Their 2007-2008 fiscal year stands to be their best financial performance yet with $255 million in revenues and projected annual growth of 12 per cent over the next three years.
Slack says the lengthy list of project achievements with huge profits is great for the bottom line, says Slack, but it's more important to be a good company that pays its employees well, properly trains and equips them to be safe.
Despite working in one of the most complex, physically-demanding and hazardous workplace environments, the company has received top marks for the last two years by the Ontario Mine Contractors Safety Association.
Over his 26-year mining career with various companies, Slack is only too familiar with the small margins of safety. However, that steadfast commitment never comes in conflict with the pressure-filled demands of staying on schedule.
"When your project is safe, we find the productivity is high. There's the perception you can go faster by taking shortcuts."
Slack says the industry has learned that taking shortcuts usually results in project delays, injuries, or worse. "If you take the time to do it right, in the long run you'll be ahead."
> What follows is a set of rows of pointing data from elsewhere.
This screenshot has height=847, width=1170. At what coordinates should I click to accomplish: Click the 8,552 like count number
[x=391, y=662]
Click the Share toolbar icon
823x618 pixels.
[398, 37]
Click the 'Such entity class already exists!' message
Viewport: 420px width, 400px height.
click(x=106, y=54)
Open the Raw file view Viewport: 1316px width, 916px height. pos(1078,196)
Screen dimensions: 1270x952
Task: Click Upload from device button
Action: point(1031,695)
Last November, the company proudly proclaimed a major milestone at their Red Lake project. Cementation completed work on the longest and largest diameter raise ever bored in the Canadian Shield without incident, either first aid, medical aid or lost time injury. It's a record that continues today and at their Nickel Rim South project in Sudbury.
"A key part of our vision is to fundamentally change the way mine contracting is carried out within our industry."
That kind of reliability and adherence to safety is always welcomed by clients.